Генрих-король еще раз внимательно оглядел декольте и расплылся в обаятельной улыбке, от которой на лице Анны Болейн отразились боль и отчаяние.
"Сho creutair dona".
От чувств, бивших с двух сторон, пришлось поднять стены, замыкаясь в себе. И выбирать. Неистовой к лицу была суровость. Маргарет Колхаун-Бойд - открытая неприязнь. Бадб была... невозможность быть собой - раздражала. Бесила. Замерев между бесконечными вариантами, она склонила голову. Не слишком низко, с удовольствием всматриваясь в разворачивающиеся перед глазами варианты будущего. Стоит чуть, самую чуточку подправить!.. Приседать, предоставляя королю возможность заглянуть в декольте ещё глубже, она не стала. Перетопчется, druisear. А дикой шотландке, происходившей от королей древности, простительно ещё и не такое.
- Ваше величество.
Роберт одобрительно усмехнулся и чуть напряг руку, когда король, вальяжно, по-кошачьи, встал со своего трона.

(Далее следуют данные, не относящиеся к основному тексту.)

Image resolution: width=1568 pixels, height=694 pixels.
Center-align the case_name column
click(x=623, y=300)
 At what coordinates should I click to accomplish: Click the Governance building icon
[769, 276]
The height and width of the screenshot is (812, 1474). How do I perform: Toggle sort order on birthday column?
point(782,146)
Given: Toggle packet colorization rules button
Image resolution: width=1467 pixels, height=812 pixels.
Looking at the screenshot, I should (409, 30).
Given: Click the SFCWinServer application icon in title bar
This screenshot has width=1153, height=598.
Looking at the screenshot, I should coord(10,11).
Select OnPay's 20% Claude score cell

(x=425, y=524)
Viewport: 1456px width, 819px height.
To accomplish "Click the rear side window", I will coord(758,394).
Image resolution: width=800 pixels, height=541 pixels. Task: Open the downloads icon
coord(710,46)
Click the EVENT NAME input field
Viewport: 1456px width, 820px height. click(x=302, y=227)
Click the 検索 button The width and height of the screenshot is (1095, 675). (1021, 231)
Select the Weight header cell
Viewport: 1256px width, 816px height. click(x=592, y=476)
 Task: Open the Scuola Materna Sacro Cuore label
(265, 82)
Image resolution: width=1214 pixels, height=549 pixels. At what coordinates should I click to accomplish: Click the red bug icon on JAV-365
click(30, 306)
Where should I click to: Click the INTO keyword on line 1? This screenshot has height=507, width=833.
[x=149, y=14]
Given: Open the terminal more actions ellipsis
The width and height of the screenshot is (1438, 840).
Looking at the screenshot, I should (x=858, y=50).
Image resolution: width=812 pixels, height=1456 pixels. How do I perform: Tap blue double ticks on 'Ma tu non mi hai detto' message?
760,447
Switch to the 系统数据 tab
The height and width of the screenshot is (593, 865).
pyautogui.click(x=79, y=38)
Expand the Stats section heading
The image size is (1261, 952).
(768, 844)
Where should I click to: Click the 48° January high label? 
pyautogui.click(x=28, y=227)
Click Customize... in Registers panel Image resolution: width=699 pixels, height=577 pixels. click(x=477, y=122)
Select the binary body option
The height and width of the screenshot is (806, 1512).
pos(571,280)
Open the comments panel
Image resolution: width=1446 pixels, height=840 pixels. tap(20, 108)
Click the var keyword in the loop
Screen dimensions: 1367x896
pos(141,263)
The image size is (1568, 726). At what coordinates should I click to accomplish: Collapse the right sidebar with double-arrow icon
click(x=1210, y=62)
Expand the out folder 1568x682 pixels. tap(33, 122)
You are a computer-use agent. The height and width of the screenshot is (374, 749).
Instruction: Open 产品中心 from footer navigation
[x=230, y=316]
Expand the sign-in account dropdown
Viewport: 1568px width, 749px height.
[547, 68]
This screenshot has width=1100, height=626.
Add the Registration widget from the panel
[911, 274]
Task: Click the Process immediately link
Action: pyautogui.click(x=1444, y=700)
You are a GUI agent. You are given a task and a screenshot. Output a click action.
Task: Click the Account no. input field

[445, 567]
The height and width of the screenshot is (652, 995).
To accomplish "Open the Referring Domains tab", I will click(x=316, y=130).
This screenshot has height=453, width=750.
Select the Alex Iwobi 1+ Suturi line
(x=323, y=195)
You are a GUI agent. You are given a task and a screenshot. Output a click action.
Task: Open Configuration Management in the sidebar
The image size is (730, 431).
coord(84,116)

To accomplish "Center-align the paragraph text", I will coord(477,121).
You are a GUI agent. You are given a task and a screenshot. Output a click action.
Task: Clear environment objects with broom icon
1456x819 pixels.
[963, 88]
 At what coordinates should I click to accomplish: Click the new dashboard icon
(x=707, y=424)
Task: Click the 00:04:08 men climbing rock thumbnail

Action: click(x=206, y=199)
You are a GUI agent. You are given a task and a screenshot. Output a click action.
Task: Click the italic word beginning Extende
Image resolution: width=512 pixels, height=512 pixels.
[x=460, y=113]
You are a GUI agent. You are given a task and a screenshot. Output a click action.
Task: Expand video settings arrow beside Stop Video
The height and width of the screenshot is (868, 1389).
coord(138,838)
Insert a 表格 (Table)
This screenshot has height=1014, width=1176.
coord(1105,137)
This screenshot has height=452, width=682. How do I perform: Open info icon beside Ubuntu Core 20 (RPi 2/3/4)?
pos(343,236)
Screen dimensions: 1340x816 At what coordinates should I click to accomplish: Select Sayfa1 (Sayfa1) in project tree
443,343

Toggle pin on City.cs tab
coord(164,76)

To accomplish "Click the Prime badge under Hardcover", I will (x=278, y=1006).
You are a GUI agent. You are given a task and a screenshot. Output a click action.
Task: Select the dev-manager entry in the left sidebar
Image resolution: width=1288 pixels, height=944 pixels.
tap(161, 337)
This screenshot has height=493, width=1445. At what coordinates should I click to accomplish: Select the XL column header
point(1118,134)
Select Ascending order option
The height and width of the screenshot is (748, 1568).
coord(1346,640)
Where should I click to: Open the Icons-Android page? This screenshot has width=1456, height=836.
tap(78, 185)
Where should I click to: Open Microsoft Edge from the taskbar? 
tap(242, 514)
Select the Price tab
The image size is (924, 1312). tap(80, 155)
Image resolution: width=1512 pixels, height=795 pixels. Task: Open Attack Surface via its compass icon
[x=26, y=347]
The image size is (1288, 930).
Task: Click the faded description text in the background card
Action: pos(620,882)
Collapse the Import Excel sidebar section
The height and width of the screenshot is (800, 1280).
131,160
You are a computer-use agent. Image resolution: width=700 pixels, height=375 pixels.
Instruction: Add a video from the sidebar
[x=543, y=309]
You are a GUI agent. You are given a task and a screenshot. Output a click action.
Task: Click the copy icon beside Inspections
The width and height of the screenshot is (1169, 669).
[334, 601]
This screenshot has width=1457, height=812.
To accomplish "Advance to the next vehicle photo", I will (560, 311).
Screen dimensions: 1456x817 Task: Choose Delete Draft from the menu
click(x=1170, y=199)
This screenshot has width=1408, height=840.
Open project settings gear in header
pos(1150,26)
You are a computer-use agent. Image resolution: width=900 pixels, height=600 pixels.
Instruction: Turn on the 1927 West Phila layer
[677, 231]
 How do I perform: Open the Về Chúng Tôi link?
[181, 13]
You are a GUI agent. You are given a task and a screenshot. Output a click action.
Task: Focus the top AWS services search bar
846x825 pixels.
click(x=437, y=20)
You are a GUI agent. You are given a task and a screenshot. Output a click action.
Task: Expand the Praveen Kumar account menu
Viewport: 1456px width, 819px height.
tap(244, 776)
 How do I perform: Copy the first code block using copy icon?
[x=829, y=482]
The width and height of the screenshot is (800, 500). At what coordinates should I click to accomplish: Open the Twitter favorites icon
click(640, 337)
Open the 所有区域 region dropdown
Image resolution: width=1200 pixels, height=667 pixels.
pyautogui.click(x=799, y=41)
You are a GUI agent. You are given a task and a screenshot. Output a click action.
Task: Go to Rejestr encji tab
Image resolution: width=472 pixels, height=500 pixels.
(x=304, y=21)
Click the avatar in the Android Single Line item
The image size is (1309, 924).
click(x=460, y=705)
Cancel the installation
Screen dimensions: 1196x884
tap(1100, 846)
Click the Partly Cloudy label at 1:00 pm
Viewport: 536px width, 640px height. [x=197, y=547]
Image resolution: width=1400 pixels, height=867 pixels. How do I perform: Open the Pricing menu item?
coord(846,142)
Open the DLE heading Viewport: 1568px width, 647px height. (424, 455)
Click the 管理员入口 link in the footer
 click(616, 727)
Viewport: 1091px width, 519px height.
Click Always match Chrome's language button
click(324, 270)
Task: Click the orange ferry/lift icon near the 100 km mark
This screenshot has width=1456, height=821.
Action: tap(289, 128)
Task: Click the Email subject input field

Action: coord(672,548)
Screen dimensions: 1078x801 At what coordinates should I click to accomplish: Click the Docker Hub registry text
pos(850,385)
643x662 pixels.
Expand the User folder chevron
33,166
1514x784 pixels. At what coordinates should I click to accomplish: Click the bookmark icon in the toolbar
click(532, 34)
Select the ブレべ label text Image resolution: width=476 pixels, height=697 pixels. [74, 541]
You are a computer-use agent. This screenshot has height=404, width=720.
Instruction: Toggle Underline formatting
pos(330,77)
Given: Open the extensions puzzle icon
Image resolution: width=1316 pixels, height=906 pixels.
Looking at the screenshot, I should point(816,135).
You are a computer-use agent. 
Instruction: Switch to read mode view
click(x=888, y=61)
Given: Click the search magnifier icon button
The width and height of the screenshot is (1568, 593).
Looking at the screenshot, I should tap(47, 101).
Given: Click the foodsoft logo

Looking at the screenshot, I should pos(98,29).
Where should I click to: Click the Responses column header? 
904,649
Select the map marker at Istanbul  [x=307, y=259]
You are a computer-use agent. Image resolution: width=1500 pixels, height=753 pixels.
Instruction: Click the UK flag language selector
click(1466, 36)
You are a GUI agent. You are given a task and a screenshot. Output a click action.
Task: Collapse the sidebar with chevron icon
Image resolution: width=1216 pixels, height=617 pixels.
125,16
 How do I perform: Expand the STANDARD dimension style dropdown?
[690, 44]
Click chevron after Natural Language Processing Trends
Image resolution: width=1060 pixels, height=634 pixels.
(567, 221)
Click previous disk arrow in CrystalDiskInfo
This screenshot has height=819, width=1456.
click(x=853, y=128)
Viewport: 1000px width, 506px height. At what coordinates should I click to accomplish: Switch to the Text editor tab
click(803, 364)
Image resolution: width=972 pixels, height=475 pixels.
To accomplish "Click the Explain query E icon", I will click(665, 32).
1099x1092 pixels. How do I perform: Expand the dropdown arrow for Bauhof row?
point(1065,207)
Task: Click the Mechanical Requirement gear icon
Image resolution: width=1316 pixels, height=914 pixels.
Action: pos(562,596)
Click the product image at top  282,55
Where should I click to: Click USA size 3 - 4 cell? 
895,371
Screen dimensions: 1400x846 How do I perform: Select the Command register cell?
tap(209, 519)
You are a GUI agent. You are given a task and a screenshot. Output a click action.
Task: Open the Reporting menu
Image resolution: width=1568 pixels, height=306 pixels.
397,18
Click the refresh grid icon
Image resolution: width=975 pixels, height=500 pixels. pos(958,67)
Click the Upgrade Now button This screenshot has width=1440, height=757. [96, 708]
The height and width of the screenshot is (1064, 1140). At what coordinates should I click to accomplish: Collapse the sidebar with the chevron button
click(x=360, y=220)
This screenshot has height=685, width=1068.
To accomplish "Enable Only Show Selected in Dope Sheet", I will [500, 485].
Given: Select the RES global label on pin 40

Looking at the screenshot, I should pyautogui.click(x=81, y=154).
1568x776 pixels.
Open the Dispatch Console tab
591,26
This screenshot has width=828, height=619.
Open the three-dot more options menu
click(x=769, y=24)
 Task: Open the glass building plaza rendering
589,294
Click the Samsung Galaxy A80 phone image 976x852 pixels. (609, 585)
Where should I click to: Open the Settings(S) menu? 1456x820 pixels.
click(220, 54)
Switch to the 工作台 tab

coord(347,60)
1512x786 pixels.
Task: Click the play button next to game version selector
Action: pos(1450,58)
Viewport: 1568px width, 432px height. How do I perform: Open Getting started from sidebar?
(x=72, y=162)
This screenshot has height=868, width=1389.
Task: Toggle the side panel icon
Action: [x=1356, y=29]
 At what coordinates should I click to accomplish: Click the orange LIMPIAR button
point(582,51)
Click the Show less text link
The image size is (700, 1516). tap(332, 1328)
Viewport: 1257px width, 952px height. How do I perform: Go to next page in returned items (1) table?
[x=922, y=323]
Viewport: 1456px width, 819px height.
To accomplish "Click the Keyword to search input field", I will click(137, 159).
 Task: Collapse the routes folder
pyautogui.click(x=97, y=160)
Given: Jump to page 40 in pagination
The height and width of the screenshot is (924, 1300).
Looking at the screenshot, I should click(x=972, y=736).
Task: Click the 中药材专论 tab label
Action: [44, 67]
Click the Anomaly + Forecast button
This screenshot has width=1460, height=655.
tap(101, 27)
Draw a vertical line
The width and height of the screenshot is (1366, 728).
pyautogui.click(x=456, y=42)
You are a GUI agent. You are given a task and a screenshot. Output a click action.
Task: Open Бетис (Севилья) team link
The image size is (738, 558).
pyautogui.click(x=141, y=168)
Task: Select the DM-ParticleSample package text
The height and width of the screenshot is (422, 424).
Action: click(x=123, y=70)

- Леди Бойд. Лорд Бойд. - Говорил король тоже с ленцой, чуть снисходительно, чуть свысока, кичась титулом и красотою. Летучей, недолгой, до белизны и гладкости. - Честь принимать при дворе столь сиятельную - во всех смыслах - даму.
Говорил - и тянул длань, будто на танец звал. Богиня, замерев, загадала: если он её коснётся с такими мыслями, руку она оторвёт. Невзирая на культы. Старший Бойд глянул на Генриха, прищурившись, точно забрало с грохотом опустил, но смолчал, лишь слегка увел Бадб за себя.
- Её Величество, королева Анна, - наконец сообразил представить свою жену король.
Подошедшая Dubh Catha заглянула в глаза, вспыхнув надеждой и отчаянием, и Мэгги Колхаун широко улыбнулась в ответ, воспринимая неумелые, слабые попытки пробить оболочку, поймать хоть блик хаоса, который составлял и суть, и природу. Анна Болейн, что бы о ней ни говорили, не была ведьмой. Её никогда не учили, разум остался нетренированным, и всё же она пыталась. Неосознанно, видя лишь тени теней там, где они были. Возможно, ощущая странность там, где их не было. Не принимая такого вольного приветствия внешне, но и не в силах сдержать облегчения. И это было - хорошо.